Chez des patients stables : réduire les doses…
On peut aussi envisager une attitude préventive, c'est-à-dire diminuer les doses d'anticalcineurine de façon programmée chez des patients stables. L'étude DICAM, coordonnée par le Dr Isabelle Etienne (Rouen), a comparé, chez des patients stables greffés un an auparavant et traités par mycophénolate, la diminution de moitié de la posologie de ciclosporine au maintien des doses initiales (2). A 24 mois, les auteurs ont observé une amélioration significative de la fonction rénale des patients du premier groupe comparativement aux sujets recevant la dose pleine d'anticalcineurine.
…ou tenter le sevrage.
L'arrêt complet de l'anticalcineurine a été évalué dans une étude chez des patients stables, qui, après trois mois de trithérapie par corticoïdes, ciclosporine et mycophénolate, ont eu une biopsie (3).
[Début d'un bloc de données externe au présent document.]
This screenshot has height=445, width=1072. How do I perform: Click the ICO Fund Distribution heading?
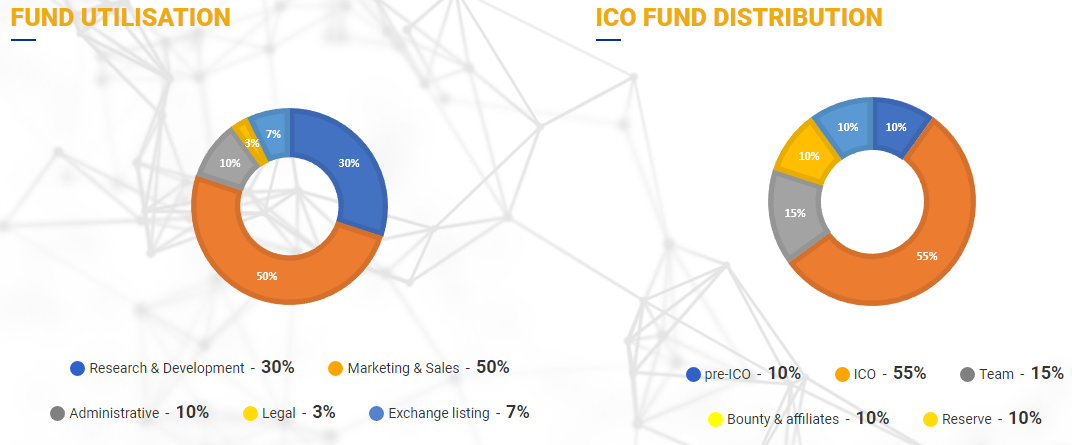click(x=738, y=17)
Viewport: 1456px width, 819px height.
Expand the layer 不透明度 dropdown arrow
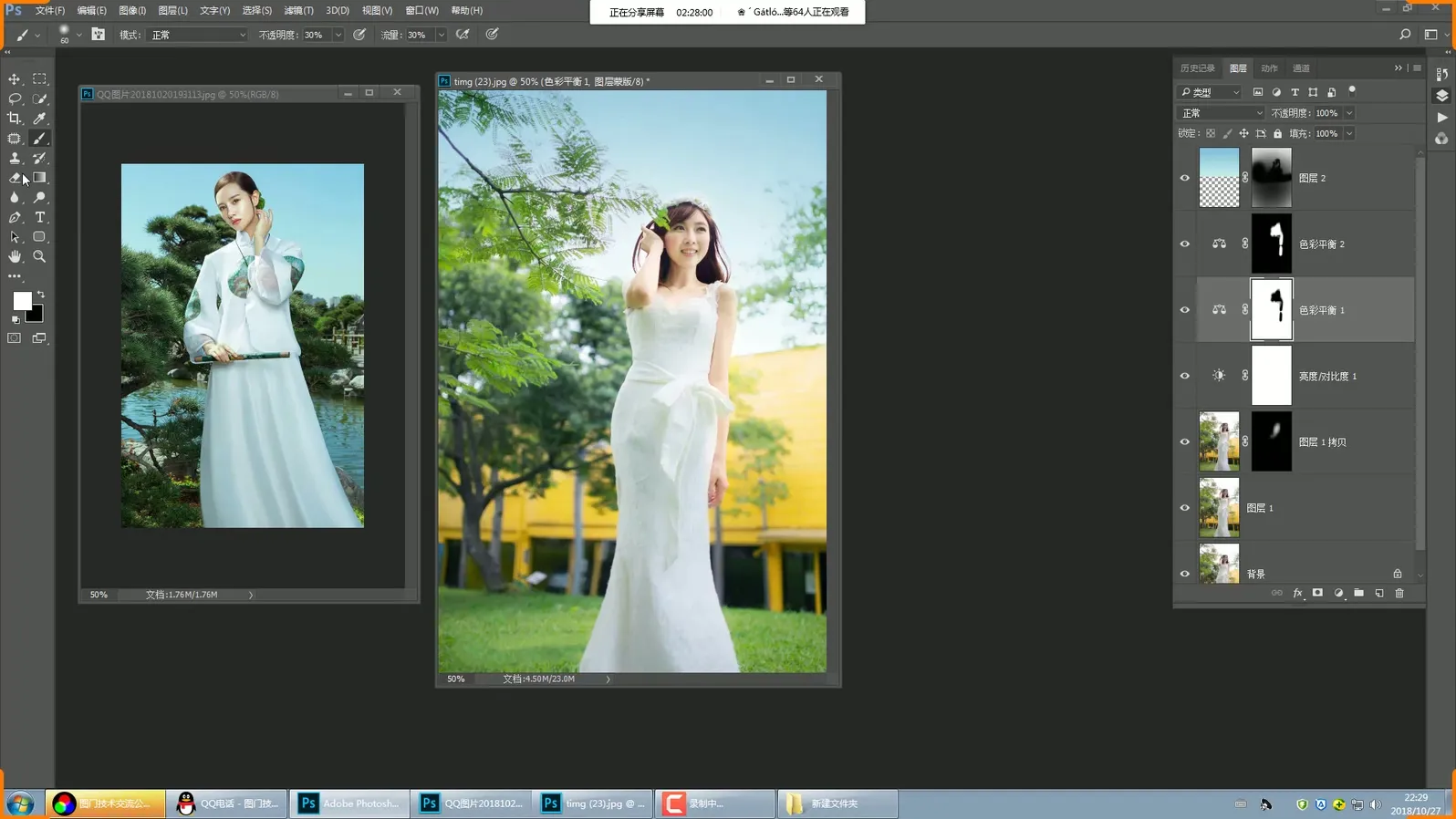(1349, 113)
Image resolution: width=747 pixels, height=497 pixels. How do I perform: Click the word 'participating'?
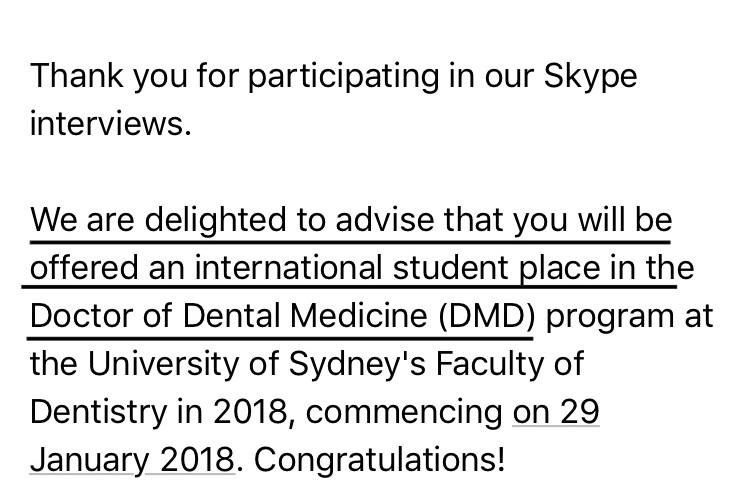pyautogui.click(x=343, y=77)
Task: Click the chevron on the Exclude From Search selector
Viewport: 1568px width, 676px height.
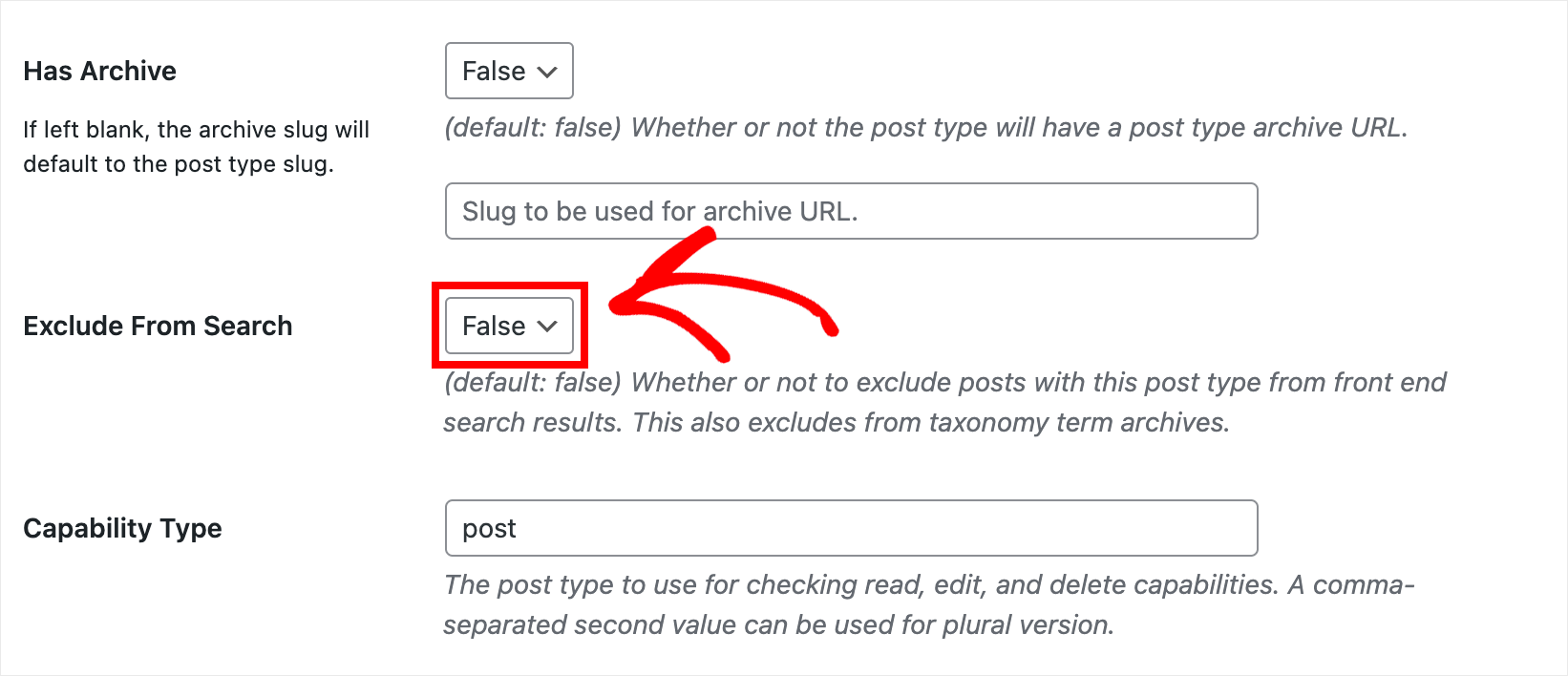Action: (x=546, y=326)
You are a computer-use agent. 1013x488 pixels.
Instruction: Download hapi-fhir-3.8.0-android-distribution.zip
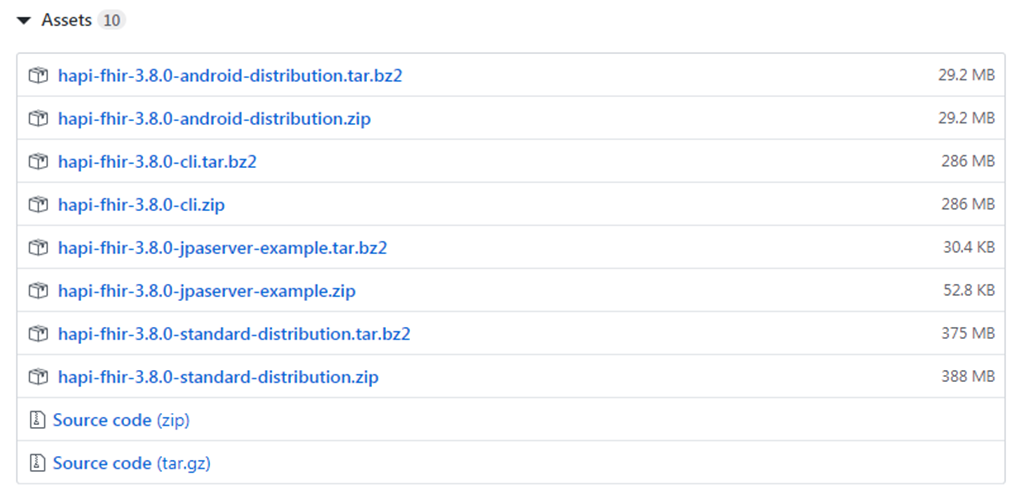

En l'absence de rejet infraclinique, ils ont été randomisés en deux groupes : la ciclosporine a été arrêtée dans le premier et le mycophénolate dans le second. A 12 mois, les auteurs ont observé plus de rejets chez les patients du premier groupe, sevrés d'anticalcineurine (18,5 %), que chez ceux qui ont arrêté le mycophénolate (5,5 %), mais la fonction rénale de ces derniers est restée meilleure. Les résultats à deux ans montrent que le bénéfice de l'arrêt de la ciclosporine se maintient.
Les biopsies réalisées à 12 mois dans le groupe mycophénolate révèlent cependant la présence de dépôts de C4d, produit de dégradation de la fraction du complément, qui pourrait être considérée comme un marqueur d'activité immunitaire humorale signant le risque d'apparition à plus ou moins long terme d'un rejet chronique (4). Le suivi de ces patients devrait permettre de valider ce marqueur qui pourrait guider le maintien ou non de la ciclosporine. Une étude est également en cours pour évaluer la présence d'autre marqueur de rejet chronique, tels que les anticorps anti-HLA dirigés contre le donneur, dans cette cohorte.
Sans inhibiteur de la calcineurine ?
Un essai, dont les résultats à 6 mois ont été présentés en 2005 (5), est allé plus loin en excluant les inhibiteurs de la calcineurine du traitement immunosuppresseur immédiat. Ils ont reçu en plus du mycophénolate et des corticoides un anticorps monoclonal, le belatacept, protéine de fusion d'une immunoglobuline et du CTLA4, qui bloque les cosignaux d'activation CD80 et CD86 indispensables pour délivrer le deuxième signal d'activation des lymphocytes T, le premier étant la reconnaissance de l'antigène par le récepteur T. Après induction par le basiliximab, les patients, sous mycophénolate et corticoïdes, ont été répartis en trois groupes : le bras témoin a reçu la ciclosporine, le deuxième un traitement par une perfusion mensuelle de belatacept, le troisième un traitement intensif par ce même anticorps monoclonal. Le taux de rejet a été comparable dans les trois groupes, entre 6 et 8 % à 6 mois, mais la fonction rénale était significativement meilleure sous belatacept que sous ciclosporine. Les résultats à plus long terme de cet essai n'ont cependant toujours pas été publiés, note le Dr Hazzan.
D'après un entretien avec le Dr Marc Hazzan, pôle de néphrologie, CHRU de Lille.
(1) Frimat L et al. Am J Transplant 2006; 6:2725-34.
(2) Etienne I et al. Am J Tansplant 2007; 7: s207.
(3) Hazzan M et al. J Am Soc Nephrol 2005;16:2509-16.
(4) Hazzan M et al. Transplantation 2006;82:657-62.
(5) Vincenti , et al. N Engl J Med 2005;353:870-81.